Kolbe’s long time friend Jake Flaherty ’19 said Kolbe’s humbleness and self-effacing attitude towards fame was admirable, but annoying at times.
“Jack does not care about fame whatsoever and goes out of his way to be unnoticed,” Flaherty said.
Flaherty said that he has endless memories with Kolbe revolving around music.
“Jack has made me truly appreciate music,” Flaherty said. “Almost every concert I’ve gone too, he has come along with me, and almost all the music I listen to now is inspired by him.”
Flaherty said that Kolbe’s wide range of connections in the music world often surprise him.
“He still doesn’t tell me who he knows in the music world so I’ll find an artist I like and he’ll say he knows them and I forget how involved he is,” Flahertysaid.
Kolbe said it has been a blessing to have the opportunity to work with people from across the world.
“Almost every time I send an idea to someone they send back a piece of genius that I never would have been able to come up with on my own,” Kolbe said.
Kolbe said he has many artists that influence him when creating his own music.
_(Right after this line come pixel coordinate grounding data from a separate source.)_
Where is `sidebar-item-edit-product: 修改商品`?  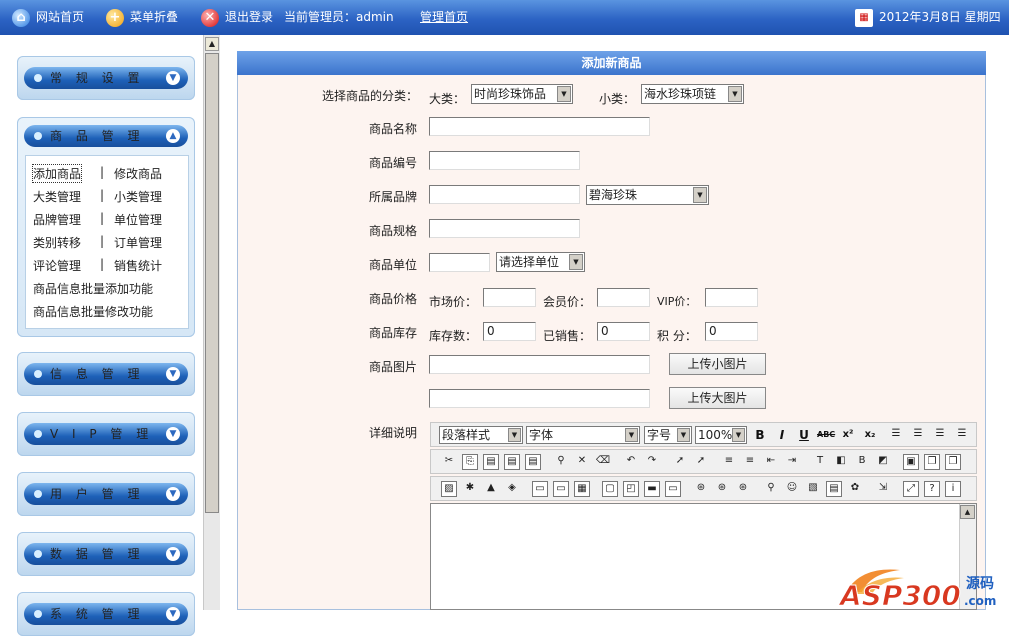
sidebar-item-edit-product: 修改商品 is located at coordinates (138, 174).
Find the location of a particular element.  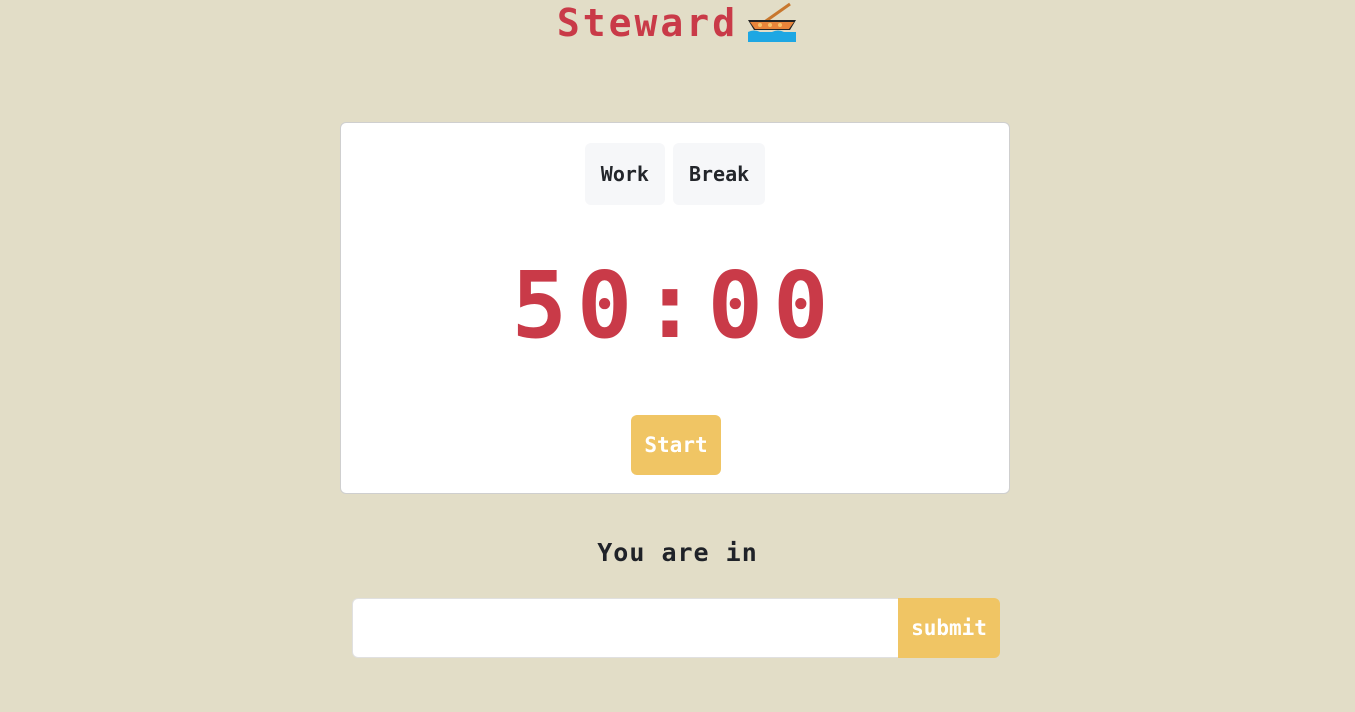

input-form: submit is located at coordinates (676, 628).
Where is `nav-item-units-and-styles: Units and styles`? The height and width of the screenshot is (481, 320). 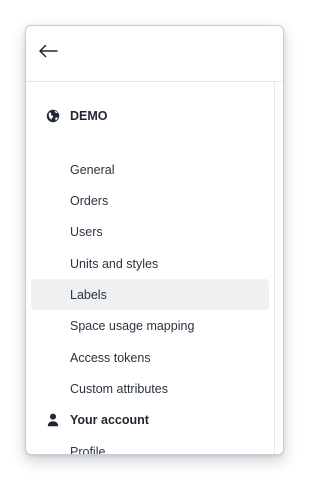
nav-item-units-and-styles: Units and styles is located at coordinates (150, 264).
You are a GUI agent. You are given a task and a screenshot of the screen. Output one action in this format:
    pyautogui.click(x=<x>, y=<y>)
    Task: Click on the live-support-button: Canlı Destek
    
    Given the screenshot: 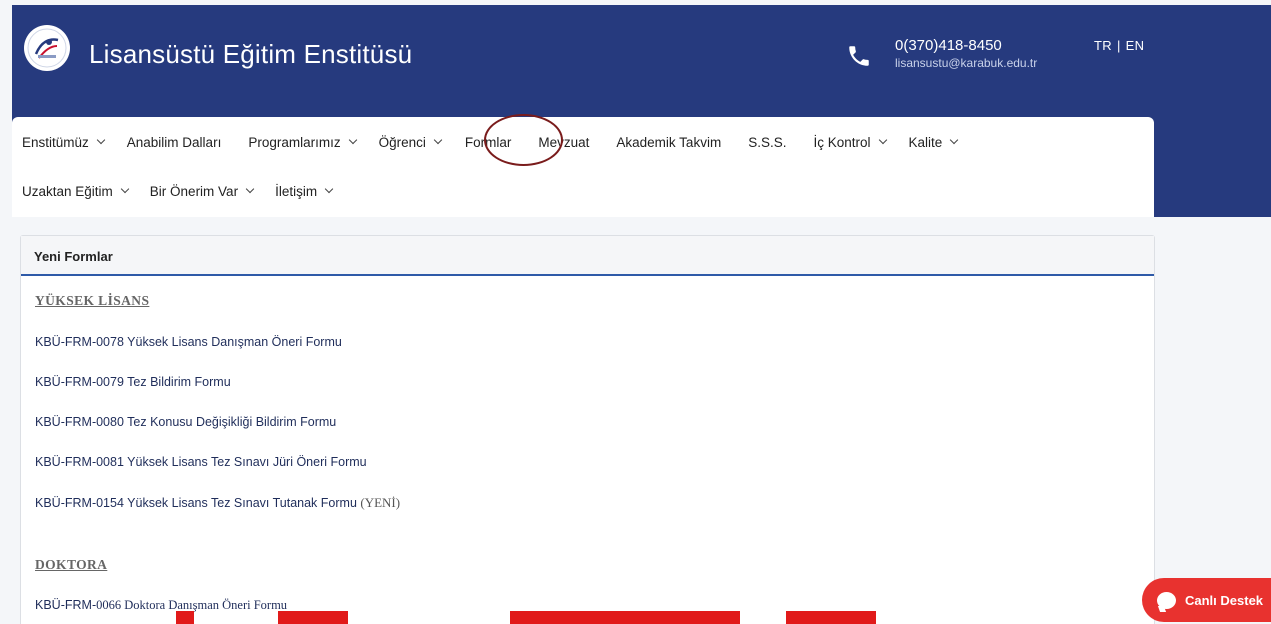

“Frank Ocean has to be my primary influence, but Julien Baker and Phoebe Bridgers are the main influences on the guitar tracks I’ve done recently,” Kolbesaid. “Lorde writing Pure Heroine at 16 and Steve Lacy being nominated for a grammy at 17 made me believe I could succeed at this despite being a high school student.”
Kolbe said that the music he makes does not have a specific genre or style.
“I’ve done sound engineering work for really abrasive SoundCloud rappers that most adults would consider an abomination, and I’ve also written some of the softest and most non-threatening music known to man,” Kolbe said.
Kolbe’s music with Jelani Aryeh can be described as a mix of rap, pop, R&B, and indie rock.
Kolbe said that the most recent performance he has done was at a SoFar performance in San Diego with Jelani Aryeh.
Photographer Saul Rascon Salazar ’19 took photos at the concert and handed out stickers he designed for Jelani Aryeh and the music group “Raised by the Internet” that Kolbe is also apart of.
“I went as a designer and photographer for Jack and Jelani, and it was the first concert I had ever shot, but I figured it out and had a lot of fun,” Salazarsaid.
Kolbe said that he is lining up some more events and he currently has a few demos floating around, including one that he believes is a hit.
“At this point, the dream is just to work with more people for even greater inspiration and to go on tour someday,” Kolbe said. “Touring right now would probably mean I would be living out of a van for a month and losing money, but that’s what my dream is at the moment.”
Kolbe said that his simple dream he had going into all of this was to one day throw water onto a crowd that is going crazy.
“This is something I haven’t got to do yet and I’m pretty bummed, but I’m hopeful that this day will come soon,” Kolbe said.